In the records that follow, find the line with "About Us (49, 1984)"; from there, retype every line exactly through the line with "5 Healthy Habits for Success (128, 1649)", which also belongs to the answer.

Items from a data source
::::::::::
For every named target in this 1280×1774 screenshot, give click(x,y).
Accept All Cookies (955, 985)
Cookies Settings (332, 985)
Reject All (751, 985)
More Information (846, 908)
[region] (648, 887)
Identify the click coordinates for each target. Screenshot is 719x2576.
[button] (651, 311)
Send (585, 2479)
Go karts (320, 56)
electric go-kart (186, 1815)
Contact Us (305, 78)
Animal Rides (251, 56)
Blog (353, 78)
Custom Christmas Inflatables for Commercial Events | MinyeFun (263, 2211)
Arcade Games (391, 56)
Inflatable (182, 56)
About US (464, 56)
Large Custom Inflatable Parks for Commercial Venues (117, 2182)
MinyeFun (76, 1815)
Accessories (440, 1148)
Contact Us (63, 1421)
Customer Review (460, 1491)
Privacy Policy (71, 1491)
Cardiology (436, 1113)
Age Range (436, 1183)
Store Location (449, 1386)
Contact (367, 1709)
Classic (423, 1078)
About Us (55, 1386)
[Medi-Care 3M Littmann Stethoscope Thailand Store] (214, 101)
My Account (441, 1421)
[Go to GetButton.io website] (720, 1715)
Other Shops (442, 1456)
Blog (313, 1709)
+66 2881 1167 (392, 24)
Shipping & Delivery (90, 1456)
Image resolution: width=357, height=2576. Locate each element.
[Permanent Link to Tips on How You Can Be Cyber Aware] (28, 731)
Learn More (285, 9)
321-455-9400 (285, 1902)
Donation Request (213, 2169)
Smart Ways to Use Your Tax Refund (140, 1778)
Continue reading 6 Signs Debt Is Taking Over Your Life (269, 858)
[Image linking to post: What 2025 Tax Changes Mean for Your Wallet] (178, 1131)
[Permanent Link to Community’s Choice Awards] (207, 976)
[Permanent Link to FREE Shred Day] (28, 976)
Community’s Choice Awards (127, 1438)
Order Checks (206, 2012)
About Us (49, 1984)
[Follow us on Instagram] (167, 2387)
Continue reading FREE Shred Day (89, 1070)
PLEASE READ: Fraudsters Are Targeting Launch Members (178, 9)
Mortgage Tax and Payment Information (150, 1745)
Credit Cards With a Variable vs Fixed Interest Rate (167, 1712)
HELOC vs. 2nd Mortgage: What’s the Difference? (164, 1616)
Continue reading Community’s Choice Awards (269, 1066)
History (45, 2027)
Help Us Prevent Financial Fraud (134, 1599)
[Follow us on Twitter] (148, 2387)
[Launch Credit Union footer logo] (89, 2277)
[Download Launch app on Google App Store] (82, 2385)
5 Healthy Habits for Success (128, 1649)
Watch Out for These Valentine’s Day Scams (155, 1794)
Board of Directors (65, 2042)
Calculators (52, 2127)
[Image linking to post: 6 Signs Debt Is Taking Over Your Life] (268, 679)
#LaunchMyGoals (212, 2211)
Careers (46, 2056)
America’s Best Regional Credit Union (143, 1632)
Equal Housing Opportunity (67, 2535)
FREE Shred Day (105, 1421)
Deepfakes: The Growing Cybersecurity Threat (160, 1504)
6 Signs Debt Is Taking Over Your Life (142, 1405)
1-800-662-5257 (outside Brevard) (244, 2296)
::::::::::
▶ **TASK SOLUTION**:
About Us (49, 1984)
[Follow us on Instagram] (167, 2387)
Continue reading FREE Shred Day (89, 1070)
PLEASE READ: Fraudsters Are Targeting Launch Members (178, 9)
Mortgage Tax and Payment Information (150, 1745)
Credit Cards With a Variable vs Fixed Interest Rate (167, 1712)
HELOC vs. 2nd Mortgage: What’s the Difference? (164, 1616)
Continue reading Community’s Choice Awards (269, 1066)
History (45, 2027)
Help Us Prevent Financial Fraud (134, 1599)
[Follow us on Twitter] (148, 2387)
[Launch Credit Union footer logo] (89, 2277)
[Download Launch app on Google App Store] (82, 2385)
5 Healthy Habits for Success (128, 1649)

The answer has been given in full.